Assigned task
If a line in the records below contains the word "list", copy it.
START Entries provided
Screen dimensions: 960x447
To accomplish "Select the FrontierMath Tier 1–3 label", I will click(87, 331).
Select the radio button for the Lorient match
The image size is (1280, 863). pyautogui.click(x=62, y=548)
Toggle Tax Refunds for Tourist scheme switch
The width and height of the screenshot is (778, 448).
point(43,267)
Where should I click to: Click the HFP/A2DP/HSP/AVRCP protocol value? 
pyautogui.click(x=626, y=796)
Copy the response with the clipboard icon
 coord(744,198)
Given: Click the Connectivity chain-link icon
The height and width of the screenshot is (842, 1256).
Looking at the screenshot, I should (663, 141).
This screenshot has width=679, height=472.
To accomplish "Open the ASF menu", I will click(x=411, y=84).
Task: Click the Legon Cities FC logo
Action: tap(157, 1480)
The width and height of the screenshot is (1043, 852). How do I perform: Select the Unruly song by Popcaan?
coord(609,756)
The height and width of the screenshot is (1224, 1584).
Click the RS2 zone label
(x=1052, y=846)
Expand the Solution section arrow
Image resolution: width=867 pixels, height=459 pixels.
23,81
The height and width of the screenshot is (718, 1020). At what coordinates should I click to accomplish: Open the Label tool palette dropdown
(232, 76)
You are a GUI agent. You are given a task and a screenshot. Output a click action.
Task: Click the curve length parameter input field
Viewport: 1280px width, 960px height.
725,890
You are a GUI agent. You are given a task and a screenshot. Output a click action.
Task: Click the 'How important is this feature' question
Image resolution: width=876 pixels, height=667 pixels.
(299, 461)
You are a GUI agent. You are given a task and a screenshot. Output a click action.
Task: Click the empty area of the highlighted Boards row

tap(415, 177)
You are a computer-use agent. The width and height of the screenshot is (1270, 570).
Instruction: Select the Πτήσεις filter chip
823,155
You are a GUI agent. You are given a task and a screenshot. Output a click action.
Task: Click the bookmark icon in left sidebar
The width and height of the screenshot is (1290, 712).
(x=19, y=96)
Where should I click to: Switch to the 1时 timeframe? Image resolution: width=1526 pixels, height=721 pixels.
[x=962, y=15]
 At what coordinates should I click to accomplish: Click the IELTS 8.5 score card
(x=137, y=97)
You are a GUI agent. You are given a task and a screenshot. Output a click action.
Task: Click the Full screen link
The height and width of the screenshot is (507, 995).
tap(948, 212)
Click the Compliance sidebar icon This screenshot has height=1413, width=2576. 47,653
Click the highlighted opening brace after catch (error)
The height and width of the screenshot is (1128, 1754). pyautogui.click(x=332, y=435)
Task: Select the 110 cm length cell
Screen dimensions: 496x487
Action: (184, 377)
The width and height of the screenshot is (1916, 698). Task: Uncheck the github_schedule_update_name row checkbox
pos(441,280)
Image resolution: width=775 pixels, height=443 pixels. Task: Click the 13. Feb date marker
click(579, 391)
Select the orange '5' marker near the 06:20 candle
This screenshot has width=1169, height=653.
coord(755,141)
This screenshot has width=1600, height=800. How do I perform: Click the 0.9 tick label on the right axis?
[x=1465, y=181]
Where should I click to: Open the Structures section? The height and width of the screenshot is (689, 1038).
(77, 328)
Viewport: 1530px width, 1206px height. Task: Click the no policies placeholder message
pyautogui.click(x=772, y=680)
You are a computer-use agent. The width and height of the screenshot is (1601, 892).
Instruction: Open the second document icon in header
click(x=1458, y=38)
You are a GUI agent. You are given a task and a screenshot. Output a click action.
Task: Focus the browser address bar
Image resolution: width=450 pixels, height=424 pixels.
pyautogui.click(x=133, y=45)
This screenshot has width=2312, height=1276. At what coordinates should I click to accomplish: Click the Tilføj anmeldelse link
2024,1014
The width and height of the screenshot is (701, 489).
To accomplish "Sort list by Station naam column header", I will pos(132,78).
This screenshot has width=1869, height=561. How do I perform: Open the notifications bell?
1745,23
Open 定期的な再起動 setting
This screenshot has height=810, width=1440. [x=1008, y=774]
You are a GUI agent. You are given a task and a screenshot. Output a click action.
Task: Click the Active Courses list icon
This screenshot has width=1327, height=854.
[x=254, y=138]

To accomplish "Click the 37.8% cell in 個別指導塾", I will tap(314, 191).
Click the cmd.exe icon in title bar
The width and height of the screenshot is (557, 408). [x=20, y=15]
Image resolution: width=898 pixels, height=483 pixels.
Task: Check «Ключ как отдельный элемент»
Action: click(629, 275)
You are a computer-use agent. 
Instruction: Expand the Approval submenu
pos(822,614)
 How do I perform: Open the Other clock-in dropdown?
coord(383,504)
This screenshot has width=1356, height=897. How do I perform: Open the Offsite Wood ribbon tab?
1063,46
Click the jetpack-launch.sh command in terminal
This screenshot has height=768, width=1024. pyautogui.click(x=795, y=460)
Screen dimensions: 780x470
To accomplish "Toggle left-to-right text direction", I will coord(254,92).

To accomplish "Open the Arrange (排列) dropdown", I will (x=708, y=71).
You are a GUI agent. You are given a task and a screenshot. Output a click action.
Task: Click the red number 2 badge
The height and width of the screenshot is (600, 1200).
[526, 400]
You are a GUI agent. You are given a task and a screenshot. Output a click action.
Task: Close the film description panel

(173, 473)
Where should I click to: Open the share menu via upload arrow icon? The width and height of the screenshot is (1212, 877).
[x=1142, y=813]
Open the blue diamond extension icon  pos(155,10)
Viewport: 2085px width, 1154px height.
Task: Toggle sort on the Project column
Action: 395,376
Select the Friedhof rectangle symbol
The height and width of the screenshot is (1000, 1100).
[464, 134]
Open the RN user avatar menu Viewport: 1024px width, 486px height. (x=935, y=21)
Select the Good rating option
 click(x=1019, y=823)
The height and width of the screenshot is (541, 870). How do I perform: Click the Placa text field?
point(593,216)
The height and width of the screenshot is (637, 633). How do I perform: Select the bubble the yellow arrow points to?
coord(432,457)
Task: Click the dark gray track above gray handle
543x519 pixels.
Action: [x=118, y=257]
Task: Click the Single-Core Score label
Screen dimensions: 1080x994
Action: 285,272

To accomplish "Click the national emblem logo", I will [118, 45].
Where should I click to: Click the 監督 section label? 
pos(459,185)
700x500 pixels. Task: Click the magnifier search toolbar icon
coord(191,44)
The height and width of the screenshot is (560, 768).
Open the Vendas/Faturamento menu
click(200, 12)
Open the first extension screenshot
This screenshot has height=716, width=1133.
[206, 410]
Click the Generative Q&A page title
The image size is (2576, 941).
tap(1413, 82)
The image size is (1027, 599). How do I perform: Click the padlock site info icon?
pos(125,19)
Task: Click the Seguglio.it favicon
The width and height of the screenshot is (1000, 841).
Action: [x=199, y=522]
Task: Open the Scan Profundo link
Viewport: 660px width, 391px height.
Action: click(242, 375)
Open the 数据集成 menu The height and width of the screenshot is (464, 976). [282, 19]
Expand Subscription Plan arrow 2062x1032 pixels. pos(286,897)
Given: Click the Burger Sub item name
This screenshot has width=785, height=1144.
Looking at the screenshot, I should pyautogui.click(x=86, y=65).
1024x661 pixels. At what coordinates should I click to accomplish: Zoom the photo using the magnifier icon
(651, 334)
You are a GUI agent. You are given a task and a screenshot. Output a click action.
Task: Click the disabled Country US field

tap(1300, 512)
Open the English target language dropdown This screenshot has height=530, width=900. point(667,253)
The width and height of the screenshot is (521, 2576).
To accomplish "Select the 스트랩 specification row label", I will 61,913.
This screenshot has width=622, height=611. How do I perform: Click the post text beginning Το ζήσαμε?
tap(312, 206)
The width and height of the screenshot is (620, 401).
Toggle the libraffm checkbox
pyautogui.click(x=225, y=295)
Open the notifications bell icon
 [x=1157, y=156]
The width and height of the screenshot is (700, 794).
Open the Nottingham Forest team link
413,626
END Entries provided
Solution to this task
To accomplish "Sort list by Station naam column header", I will pos(132,78).
Task: Click the Active Courses list icon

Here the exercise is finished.